Put every line of the listing into a numbered list, skipping any blank lines.

(Some records)
■ ■ ■ ■ ■

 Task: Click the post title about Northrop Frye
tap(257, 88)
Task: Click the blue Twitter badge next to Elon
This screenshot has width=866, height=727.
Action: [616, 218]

■ ■ ■ ■ ■

[TASK RESPONSE]
1.  Task: Click the post title about Northrop Frye
2. tap(257, 88)
3. Task: Click the blue Twitter badge next to Elon
4. This screenshot has width=866, height=727.
5. Action: [616, 218]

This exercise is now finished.